**QUESTIONS TO ANSWER**
1) Based on the text about the Carnac sketch, decide whether each statement (a), (b), and (c) is true. Answer yes or no for each, and quote the words from the text that settle it.
(a) Doc Severinsen once filled in for McMahon in the segment.
(b) Carnac tore open each envelope before holding it to his forehead.
(c) Carnac cast a curse on the audience when a joke got a negative response.
2) Use the text about the Carnac sketch to answer the three questions below. Put each answer on its own line and label it (a), (b), or (c) to match its question.
(a) What did McMahon retort when Carnac asked for complete silence?
(b) Which team swept the Los Angeles Lakers in the 1983 NBA finals?
(c) What was McMahon's closing announcement?
3) Continue the text about the Carnac sketch, starting after its last sentence.

(TEXT BLOCK begins)

The segment included several running gags. After Carnac said an answer, McMahon would frequently repeat it in a booming voice - ostensibly as a help to the audience - setting up a sneer, putdown, or some other comic reaction from Carson. Carnac held each envelope to his forehead while "divining" the answer, then tore open the end of the envelope and loudly blew into it before removing the index card with the question. Pretending to psychically concentrate, Carnac periodically asked for "complete silence" from the audience, and McMahon would retort that he often got it. Although normally it was McMahon who performed the segment with Carson, on at least one occasion, June 25, 1974, bandleader Doc Severinsen filled in while McMahon was off.

Audience reaction played a major role in the skit. Positive reaction would prompt disbelief from Carnac, stating the ease at which he could make people laugh, such as "This audience would laugh at Dinah Shore backing into a meat thermometer." If a joke (often a very bad pun) generated a negative response, Carnac would give a disapproving look, then cast a comedic "Middle Eastern curse" upon the audience (such as "May your favorite daughter be featured in NFL Films' Sack of the Week", "May a bloated yak change the temperature of your jacuzzi", "May you walk a mile under a diseased camel", "May a demented deer lock horns with your daughter's Kawasaki", "May the fleas of a thousand camels infest the crotch of the person seated next to me, and may his arms be too short to scratch", "May a diseased camel be sick on your prayer rug", or "May your proctologist be a frustrated concert trombonist"). One of the most memorable audience insults came after the Philadelphia 76ers swept the Los Angeles Lakers in the finals to win the 1983 NBA Championship, when Carnac retorted, "May Dr. J slam dunk your cat." McMahon's closing announcement "I hold in my hand the last envelope" was always met with a loud cheer, prompting one final "curse".

(TEXT BLOCK ends)
(GIVEN INFORMATION begins)

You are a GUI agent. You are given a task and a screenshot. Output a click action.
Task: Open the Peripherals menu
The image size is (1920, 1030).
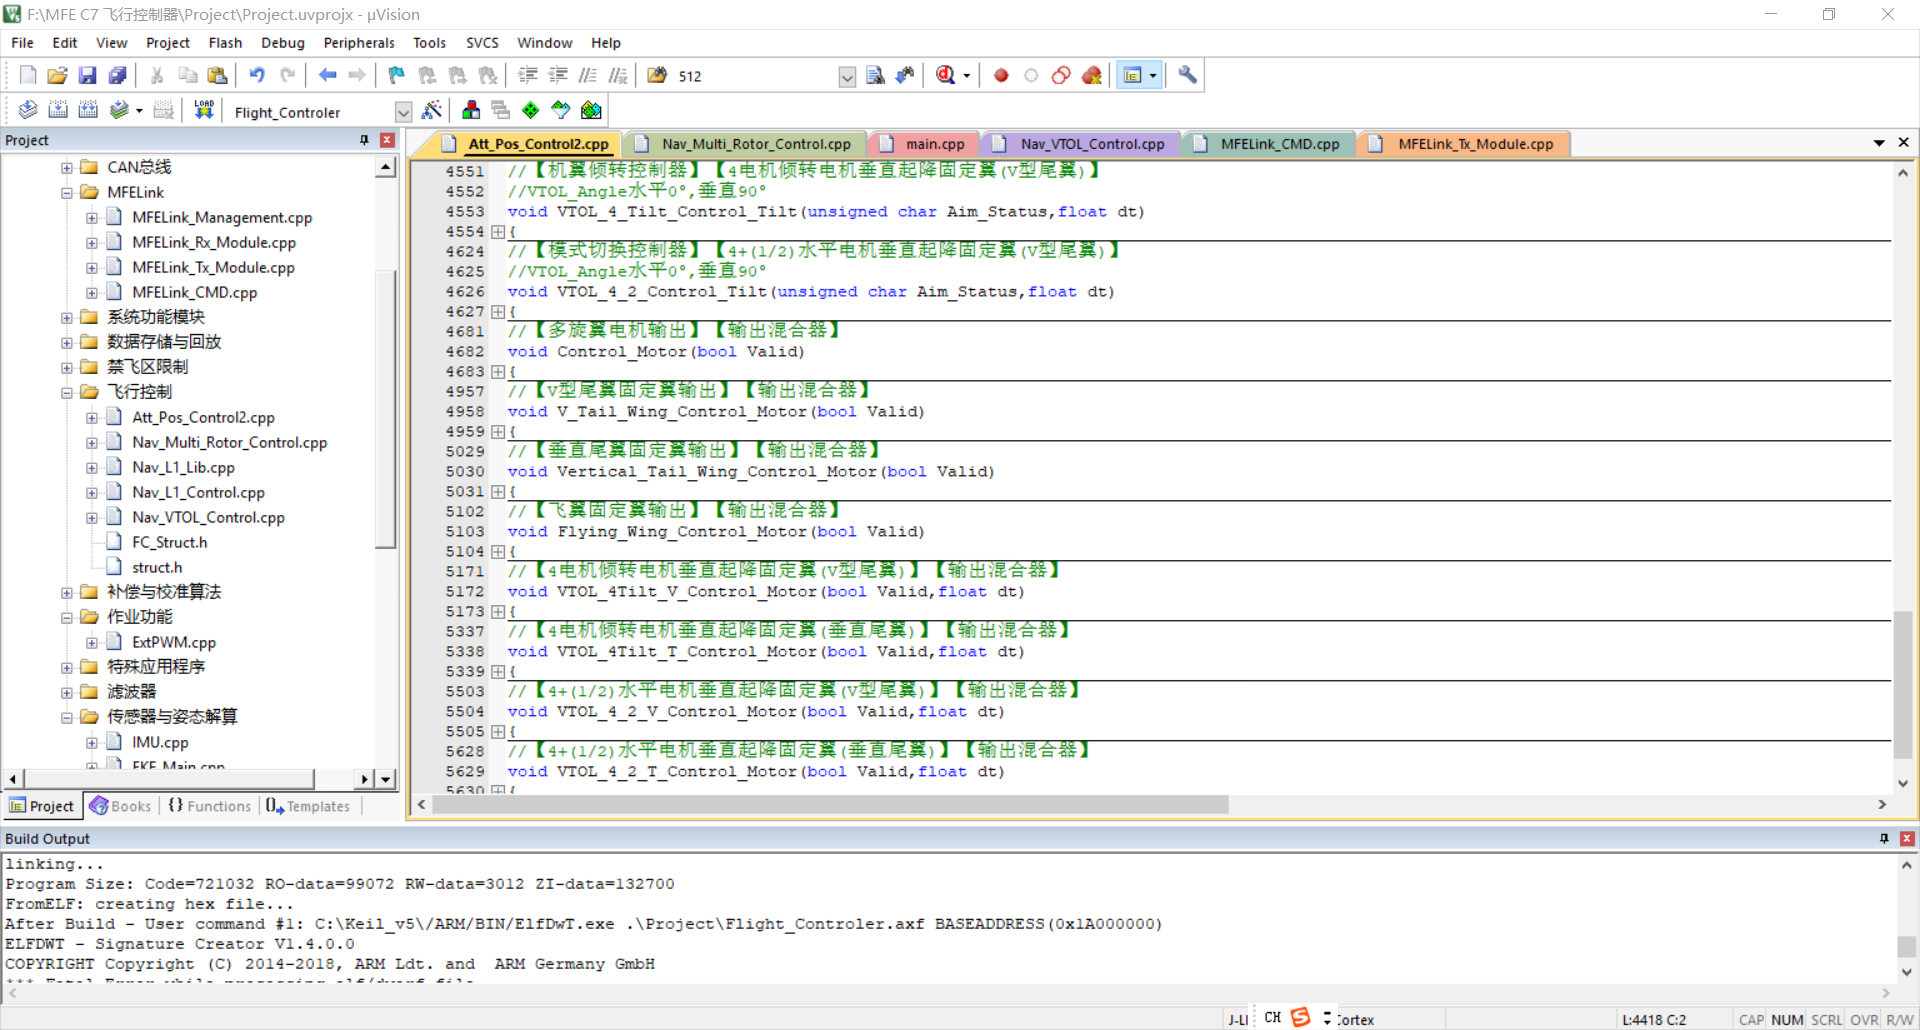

(GIVEN INFORMATION ends)

**ANSWER LIST**
1)
(a) Yes: "on at least one occasion, June 25, 1974, bandleader Doc Severinsen filled in while McMahon was off."
(b) No: "Carnac held each envelope to his forehead while "divining" the answer, then tore open the end of the envelope"
(c) Yes: "If a joke (often a very bad pun) generated a negative response, Carnac would give a disapproving look, then cast a comedic "Middle Eastern curse" upon the audience"

2)
(a) He said that Carnac often got it.
(b) The Philadelphia 76ers.
(c) "I hold in my hand the last envelope"

3)
The curse concept was created by "Tonight Show" head writer and Woody Allen collaborator Marshall Brickman. He dubbed it the "Carnac Saver" and said in a 2009 interview, "I'll go to my grave having to apologize for having invented the Carnac Saver." Songwriter Neal Merritt used the Carnac Saver as his primary inspiration for a song with a similar insult as a title, "May the Bird of Paradise Fly Up Your Nose," a hit for Little Jimmy Dickens.

==Tribute==
Since the 1980s, Howard Stern has paid tribute to Carnac the Magnificent with his own skit called Sternac the Improbable. The character was also parodied in The Simpsons episodes "Homer's Barbershop Quartet" and "The Blunder Years".